On the House: When renting a home, read the lease and think like a homeowner

Apartment tenants in the burbs usually face more rules than those who rent houses.
Apartment tenants in the burbs usually face more rules than those who rent houses. (BEN MARGOT /AP)
Posted: March 16, 2014

A Chicago reader, interested in search engines for rentals around that city, recently inquired: "What questions should one ask when renting a family home, compared with renting an apartment?"

Much of what I write for this section also appears in newspapers across the country, but I know little about the Chicago market. I did rent a house in the Philadelphia area, albeit almost 13 years ago now.

It was a pretty complicated affair because the landlord was meticulous and demanded, for example, that we have area rugs covering 80 percent of the hardwood-floor area, and that our furniture's feet have sliders on them.

Mayfair Realtor Christopher J. Artur tells me that the 80 percent rule has long been common in rental leases. My landlord's reason, I gathered, was that the floors were replaced after they were damaged by a professional hockey player who practiced skating on them.

We take that type of precaution in our own houses, so it wasn't asking too much of us. There was nothing in the all-inclusive lease about shoveling snow or mowing the lawn, but I did it regularly, just as I did in first-floor apartments I had rented in the past.

I posed the Chicago reader's question about differences between apartment and home rentals to some real estate agents here who either own rental properties or whose brokerages have property-management arms.

Artur emphasized that someone who rents a house has "to behave like a homeowner."

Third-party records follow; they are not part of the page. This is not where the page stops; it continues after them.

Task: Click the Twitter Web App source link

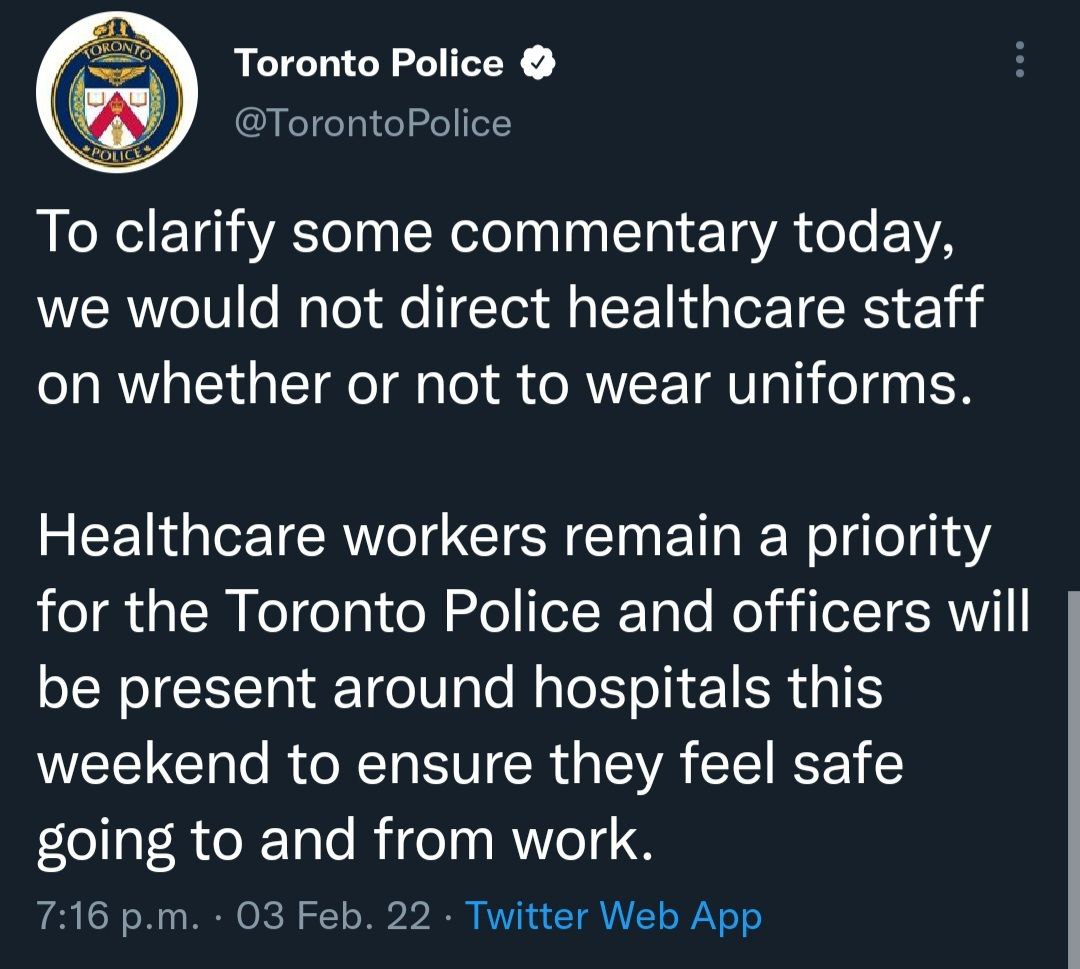Action: (x=614, y=916)
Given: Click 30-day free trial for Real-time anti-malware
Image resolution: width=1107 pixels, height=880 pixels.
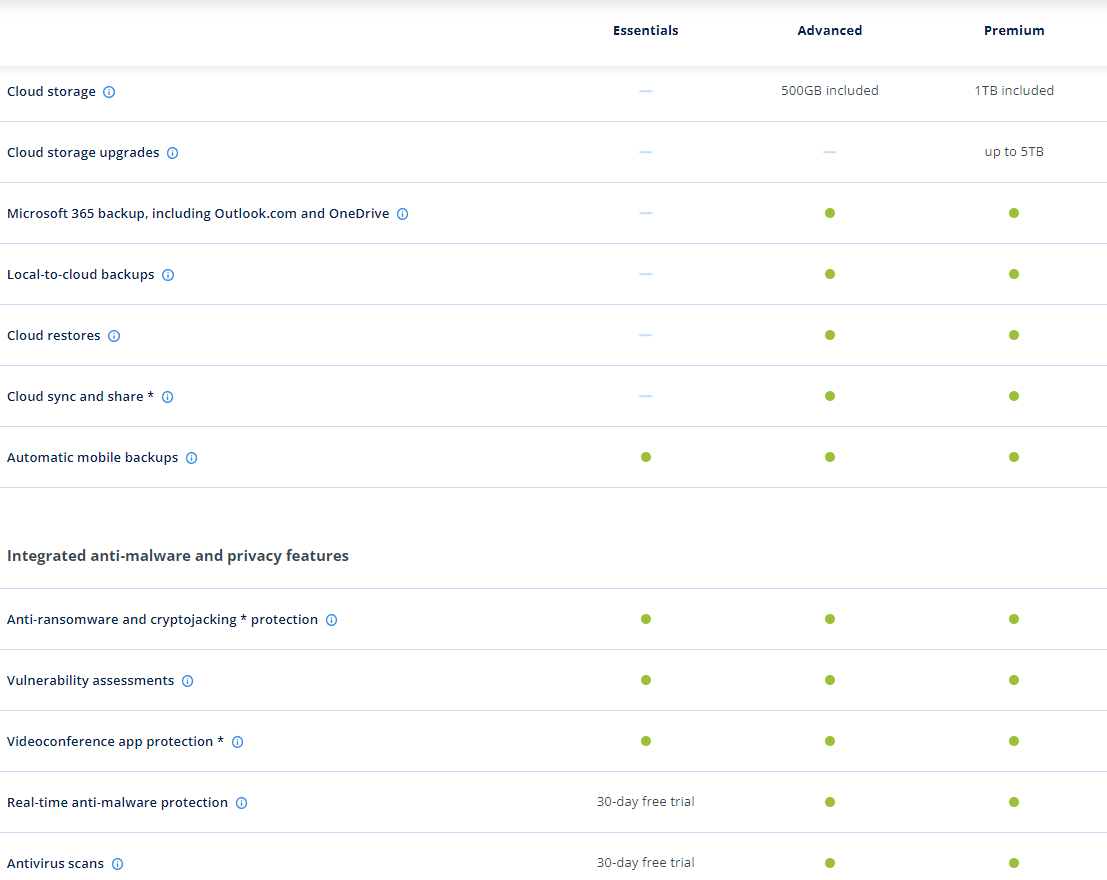Looking at the screenshot, I should point(645,802).
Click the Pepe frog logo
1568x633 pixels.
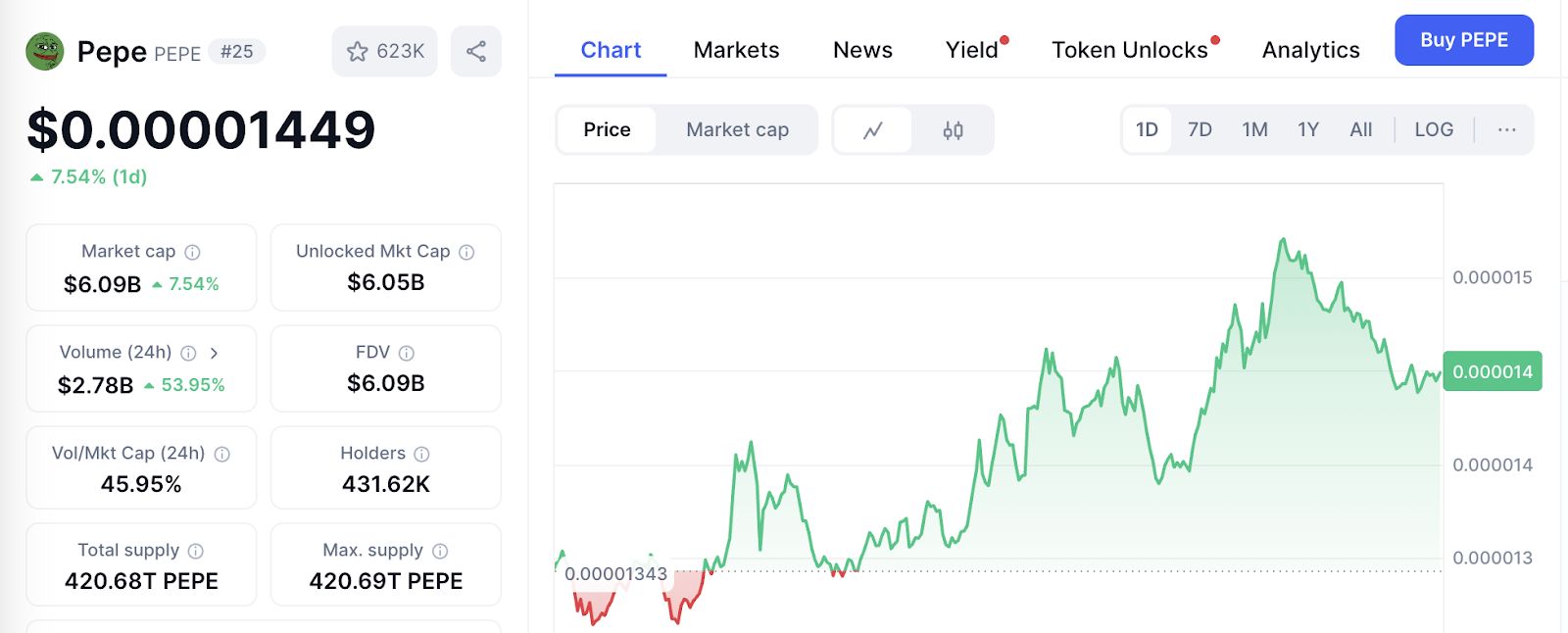click(x=45, y=52)
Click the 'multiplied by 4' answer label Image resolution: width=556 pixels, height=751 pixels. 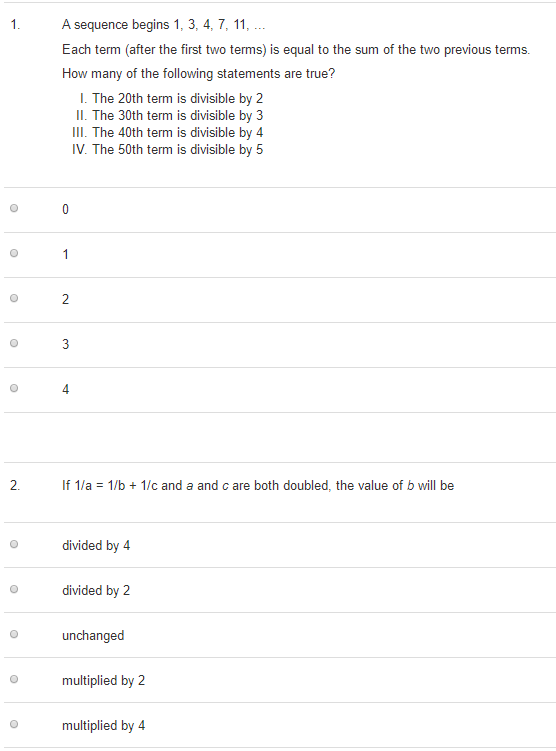click(x=103, y=726)
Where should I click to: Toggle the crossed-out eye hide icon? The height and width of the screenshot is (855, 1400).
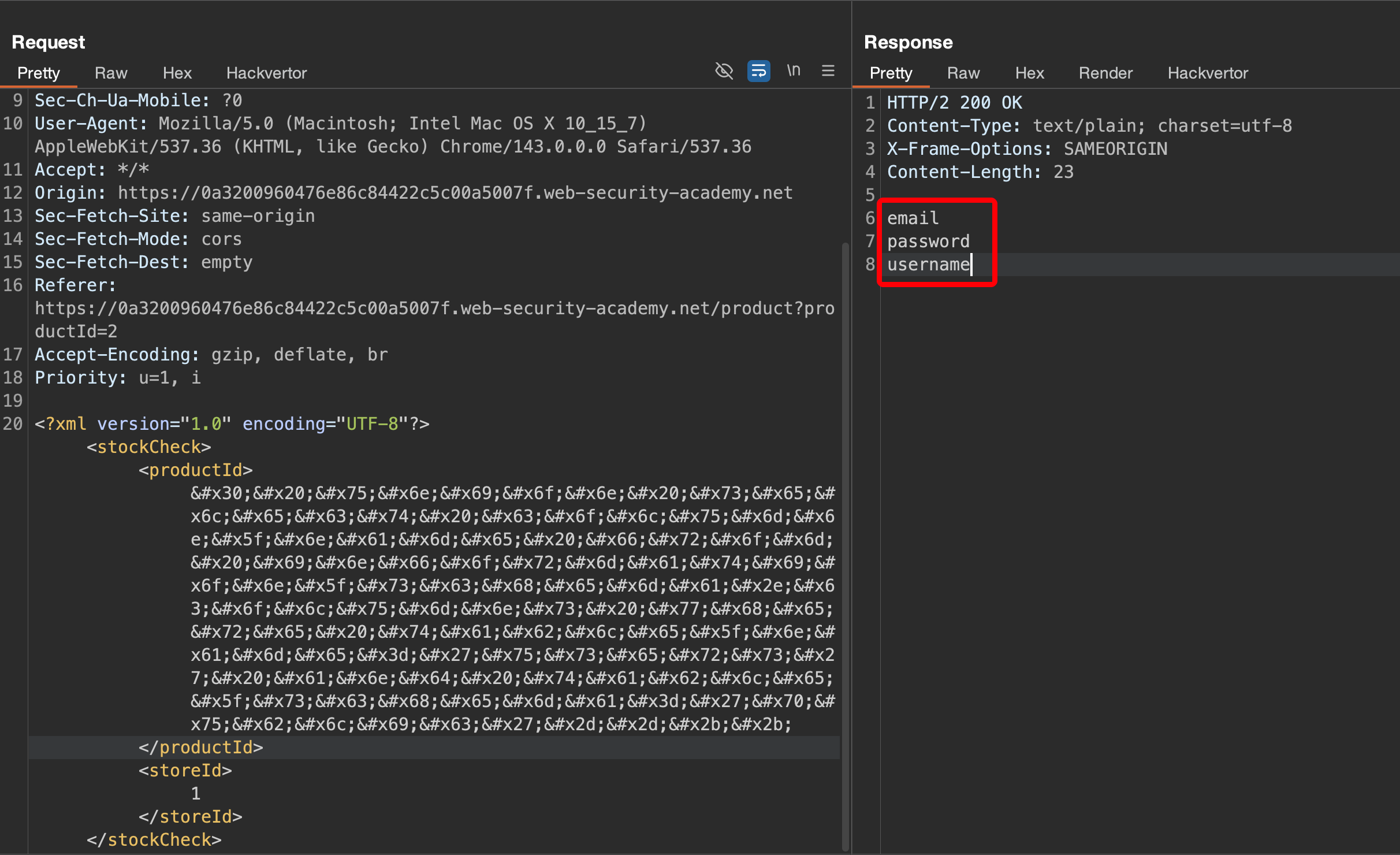point(724,71)

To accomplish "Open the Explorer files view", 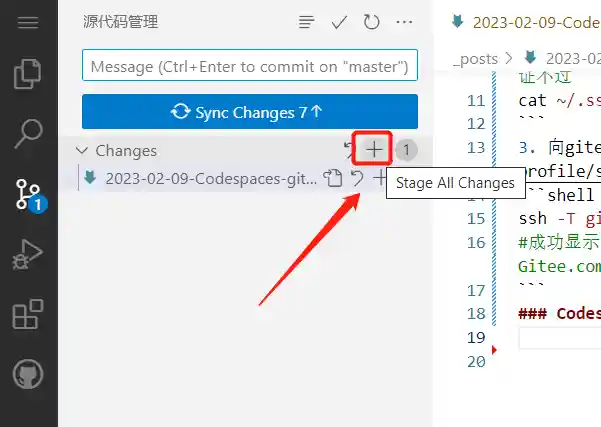I will tap(28, 74).
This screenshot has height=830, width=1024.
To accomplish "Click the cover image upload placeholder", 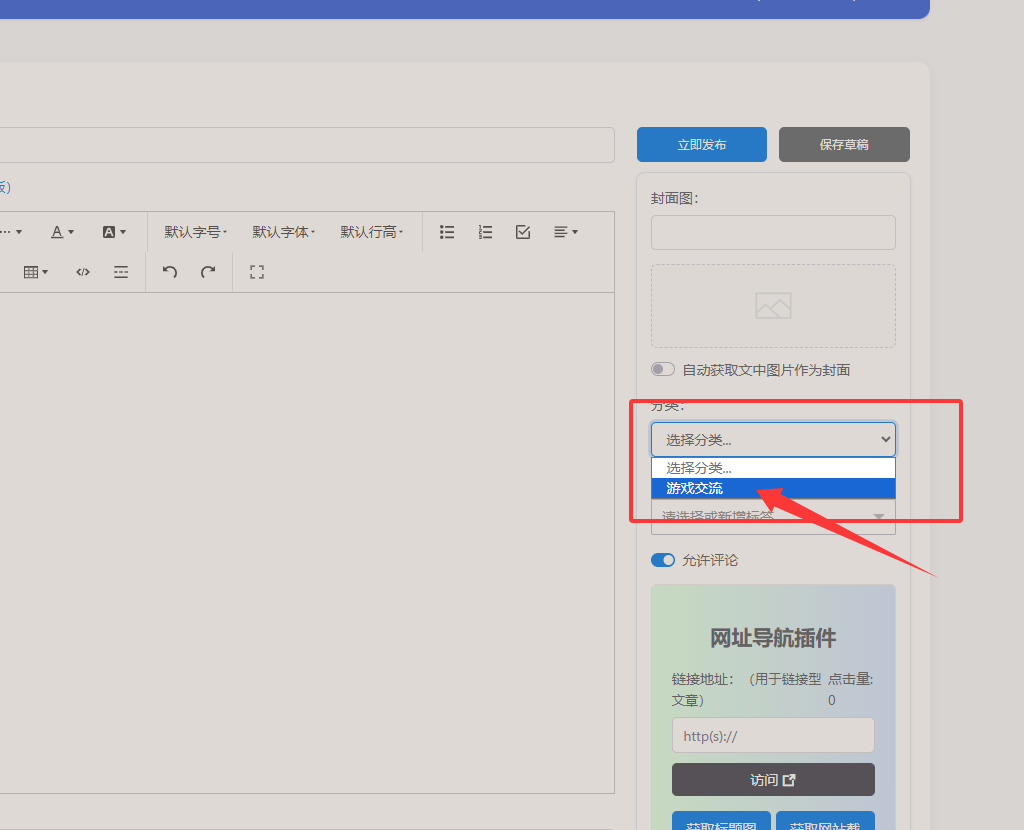I will pos(773,306).
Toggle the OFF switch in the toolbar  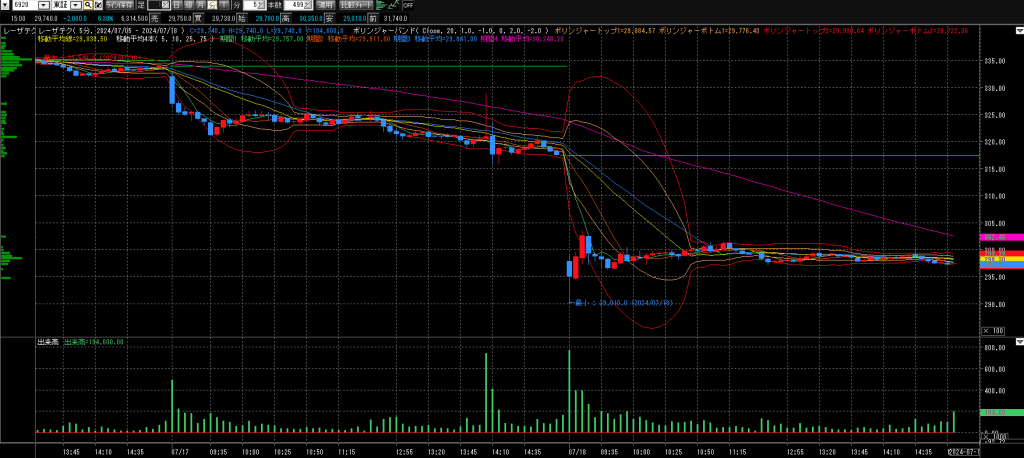click(408, 5)
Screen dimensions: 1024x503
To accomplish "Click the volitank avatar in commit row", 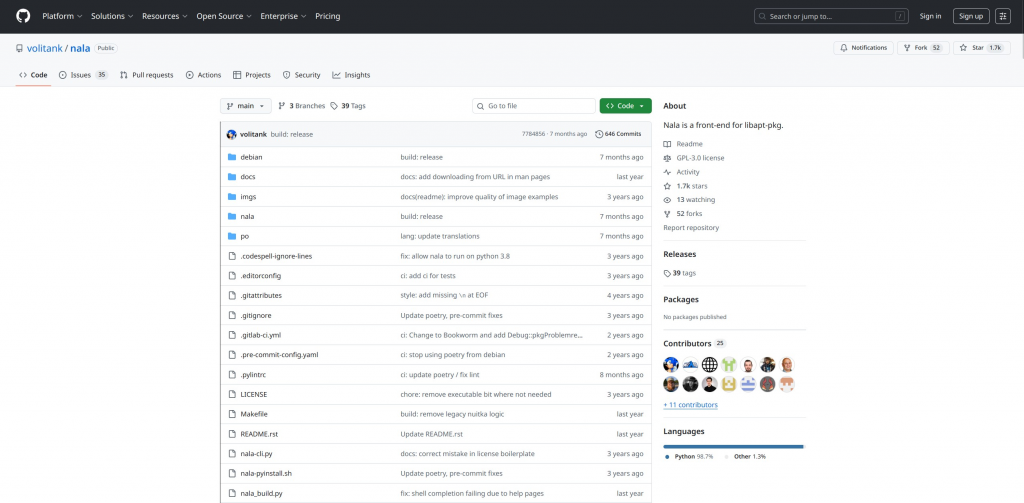I will pyautogui.click(x=232, y=134).
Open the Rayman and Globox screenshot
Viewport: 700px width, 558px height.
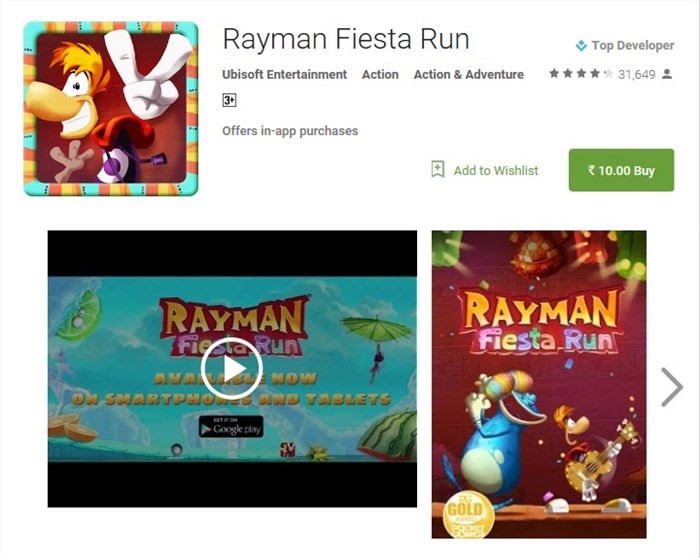pos(539,384)
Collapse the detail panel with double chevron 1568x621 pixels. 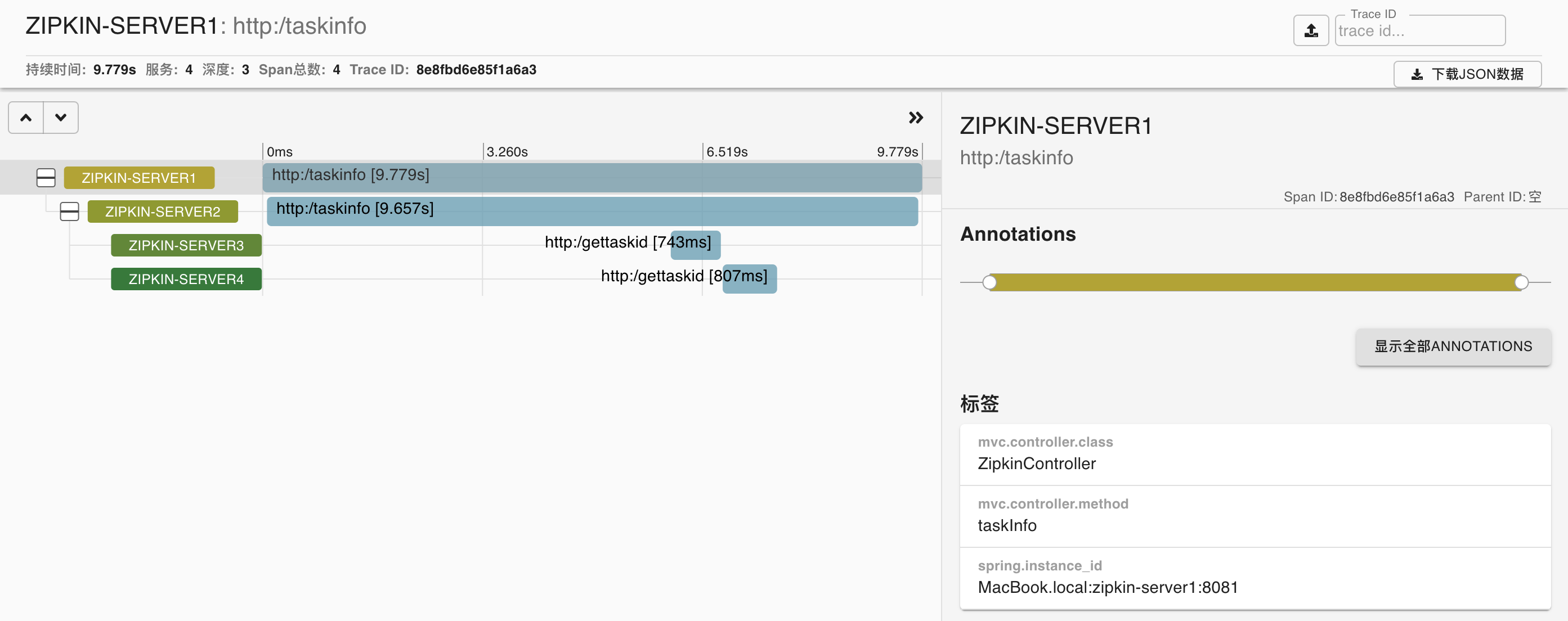click(x=915, y=118)
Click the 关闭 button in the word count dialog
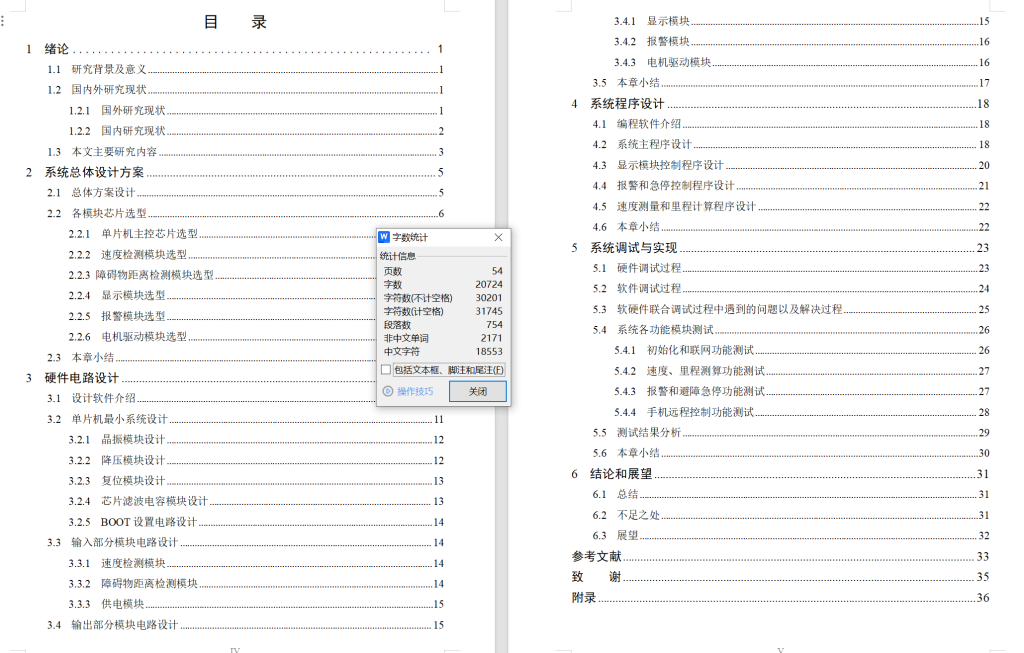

"You are in possession of everything," he said, "paying the utilities, shoveling the snow, and cutting the grass." But if "the snow isn't shoveled and someone falls and is injured because of it, the landlord, not the tenant, will be sued in . . . Philadelphia - even if the renter's responsibility to do so is specified in the lease."

Some longtime whole-house tenants take their responsibilities seriously and would much rather rent than own, Artur said.

"I've rented to people for 20 to 25 years who put in new kitchens - not $500 home-center specials, but custom ones," he said, even though he is under no obligation to pay for things he didn't ask for.

These longtime tenants and landlords follow protocols that no longer stand up in court, even if stated in the lease, he said. "In the old days, if the property was a duplex, the first-floor tenant would typically shovel the snow, and the second-floor renter would cut the grass."

They'd also split utility costs, including water, since, in Philadelphia, there is only one meter for each property, he said.

The city, however, says it is the property owner's obligation to pay the water bill, Artur said. "Tenants often fight over the breakdown, especially if one family has five members and the other one or two."

In the suburbs, where there are more single-family homes, someone who rents a house is under fewer restrictions than an apartment or condo renter, said Noelle Barbone, manager of Weichert Realtors' Media office:

"In an apartment or condo, the tenant will have to adhere to more rules and regulations of the apartment complex or condo association. For example, if you are a plumber and your mode of transportation is a truck, some complexes may not allow you to park a commercial vehicle in their community."

The same goes for a camper or a boat.

"The good thing is there are options out there," Barbone said, "so do your homework, read your lease, interview the landlord or management company. Be sure you can live with the terms of the lease before you sign it."